::: DATA IN THIS EXERCISE :::
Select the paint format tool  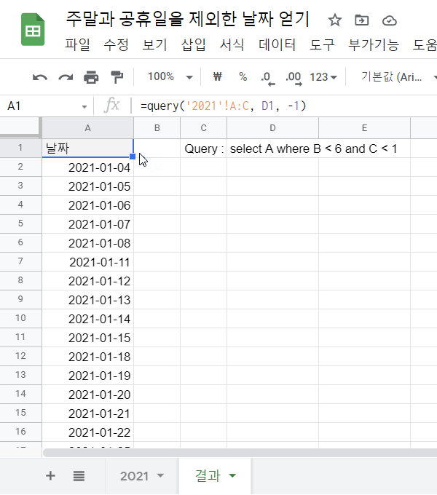click(x=117, y=77)
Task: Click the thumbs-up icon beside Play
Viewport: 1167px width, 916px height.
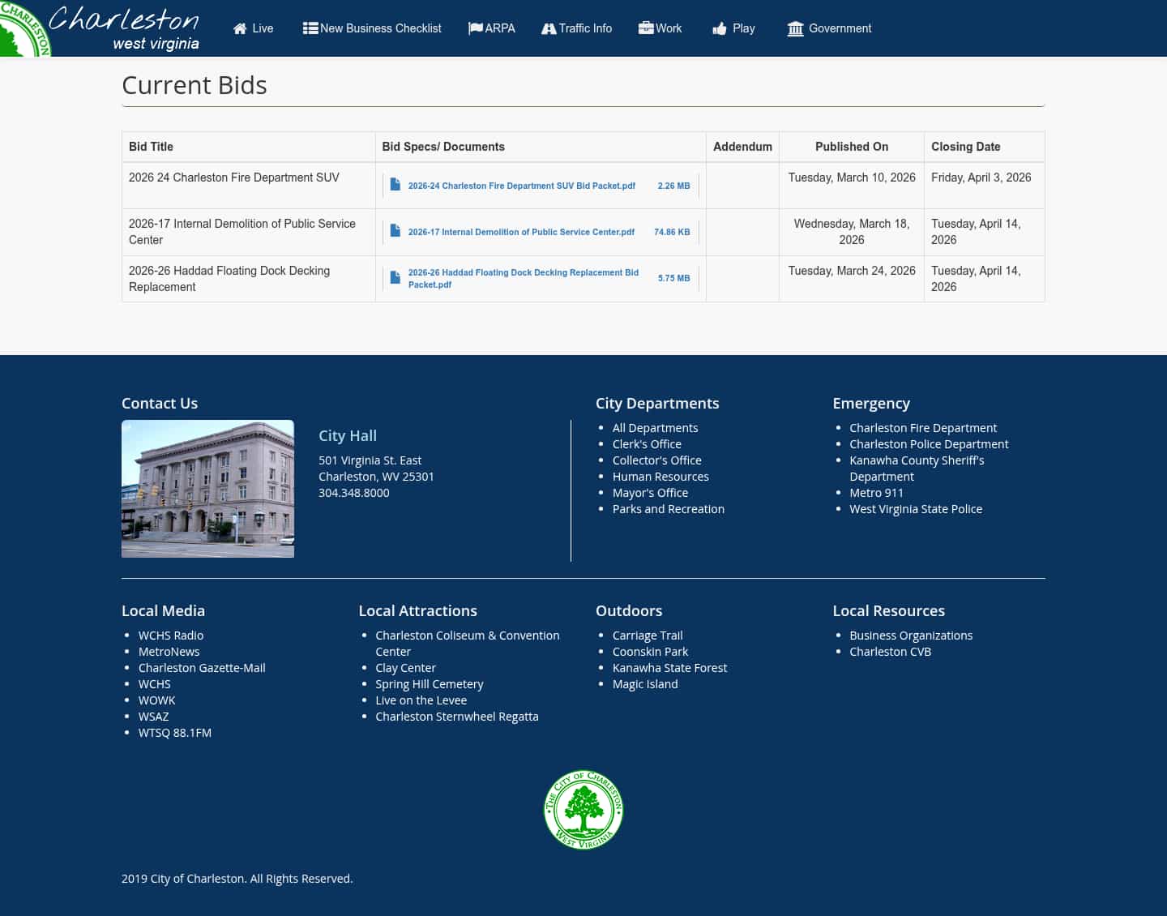Action: pos(720,28)
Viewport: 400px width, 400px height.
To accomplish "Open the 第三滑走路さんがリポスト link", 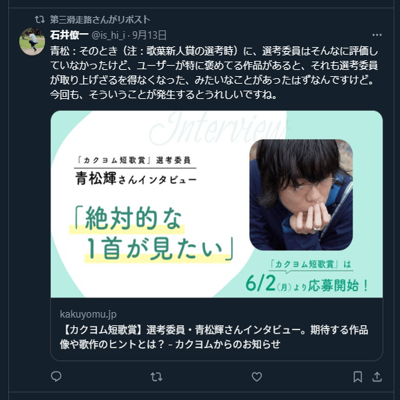I will coord(100,19).
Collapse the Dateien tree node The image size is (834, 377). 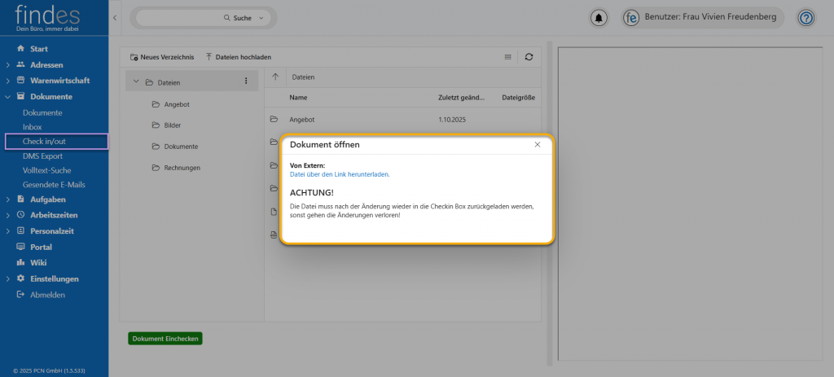[136, 81]
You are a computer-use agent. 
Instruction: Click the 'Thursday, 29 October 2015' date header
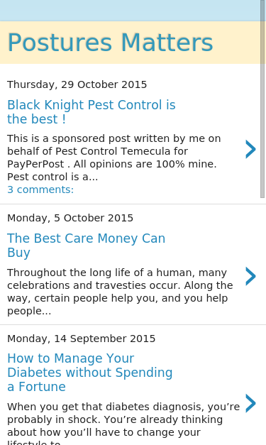(77, 84)
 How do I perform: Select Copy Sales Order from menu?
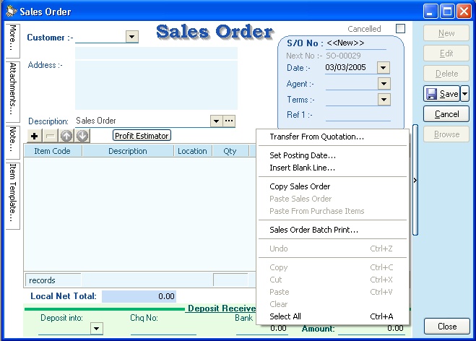pyautogui.click(x=300, y=186)
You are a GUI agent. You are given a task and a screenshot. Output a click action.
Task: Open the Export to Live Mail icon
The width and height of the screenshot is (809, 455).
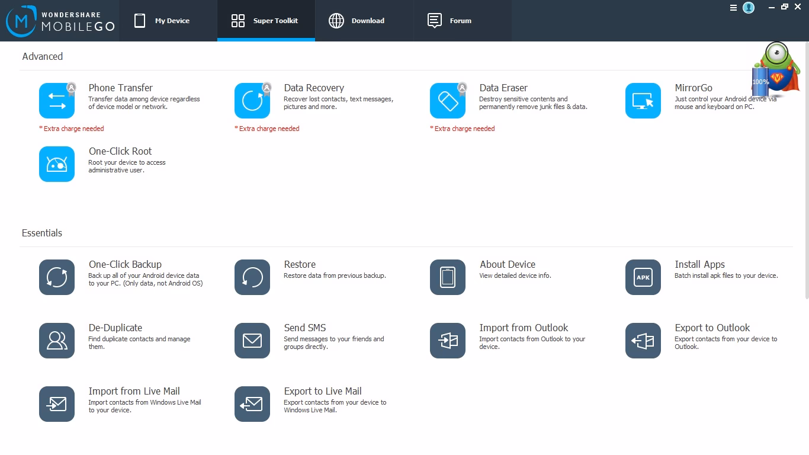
:::
■ TASK DETAILS ■
Across all lines of the data above, count those that contain the word "icon", giving the number without further comment.

■ SOLUTION TO THE PROBLEM ■
2